# [Problem to work on]
In all of the items that follow, replace "GUI agent" with "GUI assistant" wherever it appears and keep everything else the same.

[Rows of pointing data]

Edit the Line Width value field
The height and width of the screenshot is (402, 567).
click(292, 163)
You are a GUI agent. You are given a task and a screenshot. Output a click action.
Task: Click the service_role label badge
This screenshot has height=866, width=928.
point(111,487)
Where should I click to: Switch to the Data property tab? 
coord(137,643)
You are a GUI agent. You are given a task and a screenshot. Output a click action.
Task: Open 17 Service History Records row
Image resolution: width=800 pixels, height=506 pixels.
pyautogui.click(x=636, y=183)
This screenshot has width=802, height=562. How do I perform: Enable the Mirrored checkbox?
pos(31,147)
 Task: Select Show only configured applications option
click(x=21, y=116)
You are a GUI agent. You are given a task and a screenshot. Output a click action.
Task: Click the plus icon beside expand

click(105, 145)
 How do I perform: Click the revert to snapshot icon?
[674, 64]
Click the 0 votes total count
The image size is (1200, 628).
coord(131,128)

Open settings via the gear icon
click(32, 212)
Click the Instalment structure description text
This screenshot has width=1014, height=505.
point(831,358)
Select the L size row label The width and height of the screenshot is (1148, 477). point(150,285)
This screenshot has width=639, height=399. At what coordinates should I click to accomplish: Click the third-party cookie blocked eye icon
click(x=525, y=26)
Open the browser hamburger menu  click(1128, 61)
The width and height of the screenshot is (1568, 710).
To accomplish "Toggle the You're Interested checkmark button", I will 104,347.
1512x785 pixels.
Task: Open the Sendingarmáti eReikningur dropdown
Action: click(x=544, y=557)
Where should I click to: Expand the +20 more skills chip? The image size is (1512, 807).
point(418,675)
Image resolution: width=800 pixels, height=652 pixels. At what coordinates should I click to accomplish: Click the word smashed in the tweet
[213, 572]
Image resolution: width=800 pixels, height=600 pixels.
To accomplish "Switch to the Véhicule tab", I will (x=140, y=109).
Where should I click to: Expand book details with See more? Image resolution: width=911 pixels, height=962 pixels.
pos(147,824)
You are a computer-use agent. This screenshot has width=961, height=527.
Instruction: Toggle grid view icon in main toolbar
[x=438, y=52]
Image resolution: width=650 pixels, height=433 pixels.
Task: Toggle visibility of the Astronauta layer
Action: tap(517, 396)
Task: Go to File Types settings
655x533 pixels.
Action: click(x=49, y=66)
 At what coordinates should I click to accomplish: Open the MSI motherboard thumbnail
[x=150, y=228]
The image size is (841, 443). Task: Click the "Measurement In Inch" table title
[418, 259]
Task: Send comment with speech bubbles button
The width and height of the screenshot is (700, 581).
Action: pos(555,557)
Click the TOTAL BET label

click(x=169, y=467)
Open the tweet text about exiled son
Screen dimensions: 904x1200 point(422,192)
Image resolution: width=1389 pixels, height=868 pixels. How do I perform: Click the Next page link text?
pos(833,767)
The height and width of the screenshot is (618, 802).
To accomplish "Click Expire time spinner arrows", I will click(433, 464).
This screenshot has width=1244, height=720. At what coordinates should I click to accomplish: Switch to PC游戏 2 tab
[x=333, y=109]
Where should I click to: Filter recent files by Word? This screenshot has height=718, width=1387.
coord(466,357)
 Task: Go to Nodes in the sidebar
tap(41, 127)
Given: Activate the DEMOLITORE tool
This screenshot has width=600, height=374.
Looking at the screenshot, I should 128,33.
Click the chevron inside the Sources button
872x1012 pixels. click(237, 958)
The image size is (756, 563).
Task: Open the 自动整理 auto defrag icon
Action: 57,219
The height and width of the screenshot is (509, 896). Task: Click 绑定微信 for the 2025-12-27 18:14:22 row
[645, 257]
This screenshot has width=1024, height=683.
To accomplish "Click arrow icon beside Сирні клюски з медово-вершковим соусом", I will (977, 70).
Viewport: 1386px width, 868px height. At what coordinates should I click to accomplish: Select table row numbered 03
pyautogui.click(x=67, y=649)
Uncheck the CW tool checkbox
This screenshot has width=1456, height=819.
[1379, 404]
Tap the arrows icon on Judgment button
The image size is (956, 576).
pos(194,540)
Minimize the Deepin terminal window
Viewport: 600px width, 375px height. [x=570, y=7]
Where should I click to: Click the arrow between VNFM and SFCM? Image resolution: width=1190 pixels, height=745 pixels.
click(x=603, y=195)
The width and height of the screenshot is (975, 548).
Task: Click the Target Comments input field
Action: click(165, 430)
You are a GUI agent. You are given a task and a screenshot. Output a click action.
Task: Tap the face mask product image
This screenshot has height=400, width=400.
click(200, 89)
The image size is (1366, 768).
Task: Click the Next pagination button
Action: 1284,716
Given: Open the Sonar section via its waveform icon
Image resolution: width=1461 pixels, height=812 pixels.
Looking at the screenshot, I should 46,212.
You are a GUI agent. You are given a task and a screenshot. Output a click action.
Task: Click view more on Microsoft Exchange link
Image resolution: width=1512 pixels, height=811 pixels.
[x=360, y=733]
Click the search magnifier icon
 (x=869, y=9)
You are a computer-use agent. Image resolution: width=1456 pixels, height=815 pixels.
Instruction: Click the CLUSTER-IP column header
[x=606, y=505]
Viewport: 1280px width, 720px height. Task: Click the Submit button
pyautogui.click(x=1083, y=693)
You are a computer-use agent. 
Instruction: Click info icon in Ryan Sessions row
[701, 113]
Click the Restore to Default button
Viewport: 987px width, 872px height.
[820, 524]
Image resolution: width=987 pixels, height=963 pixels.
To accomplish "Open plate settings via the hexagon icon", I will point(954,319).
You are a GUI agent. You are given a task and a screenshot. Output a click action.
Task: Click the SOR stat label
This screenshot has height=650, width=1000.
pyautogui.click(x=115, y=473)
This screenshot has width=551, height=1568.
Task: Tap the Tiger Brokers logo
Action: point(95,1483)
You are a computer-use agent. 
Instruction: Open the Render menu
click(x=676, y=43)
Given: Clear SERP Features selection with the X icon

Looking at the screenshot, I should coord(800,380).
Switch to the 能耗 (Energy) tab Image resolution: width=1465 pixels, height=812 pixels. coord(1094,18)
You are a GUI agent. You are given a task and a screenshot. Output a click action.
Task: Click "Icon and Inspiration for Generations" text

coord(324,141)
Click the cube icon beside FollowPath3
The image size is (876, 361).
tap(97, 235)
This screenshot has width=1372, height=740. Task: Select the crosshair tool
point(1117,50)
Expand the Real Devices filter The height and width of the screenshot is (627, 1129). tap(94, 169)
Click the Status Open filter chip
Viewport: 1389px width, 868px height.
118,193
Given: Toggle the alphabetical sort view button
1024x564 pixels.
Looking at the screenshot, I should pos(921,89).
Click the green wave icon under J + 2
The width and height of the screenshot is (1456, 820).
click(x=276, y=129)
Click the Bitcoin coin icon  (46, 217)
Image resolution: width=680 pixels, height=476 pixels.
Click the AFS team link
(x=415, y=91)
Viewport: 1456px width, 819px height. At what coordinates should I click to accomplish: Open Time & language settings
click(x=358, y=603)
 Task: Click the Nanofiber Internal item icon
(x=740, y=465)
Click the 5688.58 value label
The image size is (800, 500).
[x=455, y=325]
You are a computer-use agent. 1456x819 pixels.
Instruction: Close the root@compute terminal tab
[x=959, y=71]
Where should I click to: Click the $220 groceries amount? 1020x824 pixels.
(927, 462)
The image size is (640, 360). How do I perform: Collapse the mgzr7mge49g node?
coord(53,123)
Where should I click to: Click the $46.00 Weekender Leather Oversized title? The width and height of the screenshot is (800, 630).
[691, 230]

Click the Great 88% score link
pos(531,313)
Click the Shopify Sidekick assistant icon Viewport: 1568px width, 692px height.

# [Answer to this task]
Edit the Line Width value field
The height and width of the screenshot is (402, 567).
click(292, 163)
You are a GUI assistant. You are given a task and a screenshot. Output a click action.
Task: Click the service_role label badge
This screenshot has height=866, width=928.
point(111,487)
Where should I click to: Switch to the Data property tab? 
coord(137,643)
You are a GUI assistant. You are given a task and a screenshot. Output a click action.
Task: Open 17 Service History Records row
Image resolution: width=800 pixels, height=506 pixels.
pyautogui.click(x=636, y=183)
This screenshot has width=802, height=562. How do I perform: Enable the Mirrored checkbox?
pos(31,147)
 Task: Select Show only configured applications option
click(x=21, y=116)
You are a GUI assistant. You are given a task and a screenshot. Output a click action.
Task: Click the plus icon beside expand

click(105, 145)
 How do I perform: Click the revert to snapshot icon?
[674, 64]
Click the 0 votes total count
The image size is (1200, 628).
coord(131,128)

Open settings via the gear icon
click(32, 212)
Click the Instalment structure description text
This screenshot has width=1014, height=505.
point(831,358)
Select the L size row label The width and height of the screenshot is (1148, 477). point(150,285)
This screenshot has width=639, height=399. At what coordinates should I click to accomplish: Click the third-party cookie blocked eye icon
click(x=525, y=26)
Open the browser hamburger menu  click(1128, 61)
The width and height of the screenshot is (1568, 710).
To accomplish "Toggle the You're Interested checkmark button", I will 104,347.
1512x785 pixels.
Task: Open the Sendingarmáti eReikningur dropdown
Action: click(x=544, y=557)
Where should I click to: Expand the +20 more skills chip? The image size is (1512, 807).
point(418,675)
Image resolution: width=800 pixels, height=652 pixels. At what coordinates should I click to accomplish: Click the word smashed in the tweet
[213, 572]
Image resolution: width=800 pixels, height=600 pixels.
To accomplish "Switch to the Véhicule tab", I will (x=140, y=109).
Where should I click to: Expand book details with See more? Image resolution: width=911 pixels, height=962 pixels.
pos(147,824)
You are a computer-use agent. This screenshot has width=961, height=527.
Instruction: Toggle grid view icon in main toolbar
[x=438, y=52]
Image resolution: width=650 pixels, height=433 pixels.
Task: Toggle visibility of the Astronauta layer
Action: tap(517, 396)
Task: Go to File Types settings
655x533 pixels.
Action: click(x=49, y=66)
 At what coordinates should I click to accomplish: Open the MSI motherboard thumbnail
[x=150, y=228]
The image size is (841, 443). Task: Click the "Measurement In Inch" table title
[418, 259]
Task: Send comment with speech bubbles button
The width and height of the screenshot is (700, 581).
Action: pos(555,557)
Click the TOTAL BET label

click(x=169, y=467)
Open the tweet text about exiled son
Screen dimensions: 904x1200 point(422,192)
Image resolution: width=1389 pixels, height=868 pixels. How do I perform: Click the Next page link text?
pos(833,767)
The height and width of the screenshot is (618, 802).
To accomplish "Click Expire time spinner arrows", I will click(433, 464).
This screenshot has width=1244, height=720. At what coordinates should I click to accomplish: Switch to PC游戏 2 tab
[x=333, y=109]
Where should I click to: Filter recent files by Word? This screenshot has height=718, width=1387.
coord(466,357)
 Task: Go to Nodes in the sidebar
tap(41, 127)
Given: Activate the DEMOLITORE tool
This screenshot has width=600, height=374.
Looking at the screenshot, I should 128,33.
Click the chevron inside the Sources button
872x1012 pixels. click(237, 958)
The image size is (756, 563).
Task: Open the 自动整理 auto defrag icon
Action: 57,219
The height and width of the screenshot is (509, 896). Task: Click 绑定微信 for the 2025-12-27 18:14:22 row
[645, 257]
This screenshot has width=1024, height=683.
To accomplish "Click arrow icon beside Сирні клюски з медово-вершковим соусом", I will (977, 70).
Viewport: 1386px width, 868px height. At what coordinates should I click to accomplish: Select table row numbered 03
pyautogui.click(x=67, y=649)
Uncheck the CW tool checkbox
This screenshot has width=1456, height=819.
[1379, 404]
Tap the arrows icon on Judgment button
The image size is (956, 576).
pos(194,540)
Minimize the Deepin terminal window
Viewport: 600px width, 375px height. [x=570, y=7]
Where should I click to: Click the arrow between VNFM and SFCM? Image resolution: width=1190 pixels, height=745 pixels.
click(x=603, y=195)
The width and height of the screenshot is (975, 548).
Task: Click the Target Comments input field
Action: click(165, 430)
You are a GUI assistant. You are given a task and a screenshot. Output a click action.
Task: Tap the face mask product image
This screenshot has height=400, width=400.
click(200, 89)
The image size is (1366, 768).
Task: Click the Next pagination button
Action: 1284,716
Given: Open the Sonar section via its waveform icon
Image resolution: width=1461 pixels, height=812 pixels.
Looking at the screenshot, I should 46,212.
You are a GUI assistant. You are given a task and a screenshot. Output a click action.
Task: Click view more on Microsoft Exchange link
Image resolution: width=1512 pixels, height=811 pixels.
[x=360, y=733]
Click the search magnifier icon
 (x=869, y=9)
You are a computer-use agent. Image resolution: width=1456 pixels, height=815 pixels.
Instruction: Click the CLUSTER-IP column header
[x=606, y=505]
Viewport: 1280px width, 720px height. Task: Click the Submit button
pyautogui.click(x=1083, y=693)
You are a computer-use agent. 
Instruction: Click info icon in Ryan Sessions row
[701, 113]
Click the Restore to Default button
Viewport: 987px width, 872px height.
[820, 524]
Image resolution: width=987 pixels, height=963 pixels.
To accomplish "Open plate settings via the hexagon icon", I will point(954,319).
You are a GUI assistant. You are given a task and a screenshot. Output a click action.
Task: Click the SOR stat label
This screenshot has height=650, width=1000.
pyautogui.click(x=115, y=473)
This screenshot has width=551, height=1568.
Task: Tap the Tiger Brokers logo
Action: point(95,1483)
You are a computer-use agent. 
Instruction: Open the Render menu
click(x=676, y=43)
Given: Clear SERP Features selection with the X icon

Looking at the screenshot, I should coord(800,380).
Switch to the 能耗 (Energy) tab Image resolution: width=1465 pixels, height=812 pixels. coord(1094,18)
You are a GUI assistant. You are given a task and a screenshot. Output a click action.
Task: Click "Icon and Inspiration for Generations" text

coord(324,141)
Click the cube icon beside FollowPath3
The image size is (876, 361).
tap(97, 235)
This screenshot has width=1372, height=740. Task: Select the crosshair tool
point(1117,50)
Expand the Real Devices filter The height and width of the screenshot is (627, 1129). tap(94, 169)
Click the Status Open filter chip
Viewport: 1389px width, 868px height.
118,193
Given: Toggle the alphabetical sort view button
1024x564 pixels.
Looking at the screenshot, I should pos(921,89).
Click the green wave icon under J + 2
The width and height of the screenshot is (1456, 820).
click(x=276, y=129)
Click the Bitcoin coin icon  (46, 217)
Image resolution: width=680 pixels, height=476 pixels.
Click the AFS team link
(x=415, y=91)
Viewport: 1456px width, 819px height. At what coordinates should I click to accomplish: Open Time & language settings
click(x=358, y=603)
 Task: Click the Nanofiber Internal item icon
(x=740, y=465)
Click the 5688.58 value label
The image size is (800, 500).
[x=455, y=325]
You are a computer-use agent. 1456x819 pixels.
Instruction: Close the root@compute terminal tab
[x=959, y=71]
Where should I click to: Click the $220 groceries amount? 1020x824 pixels.
(927, 462)
The image size is (640, 360). How do I perform: Collapse the mgzr7mge49g node?
coord(53,123)
Where should I click to: Click the $46.00 Weekender Leather Oversized title? The width and height of the screenshot is (800, 630).
[691, 230]

Click the Great 88% score link
pos(531,313)
Click the Shopify Sidekick assistant icon Viewport: 1568px width, 692px height.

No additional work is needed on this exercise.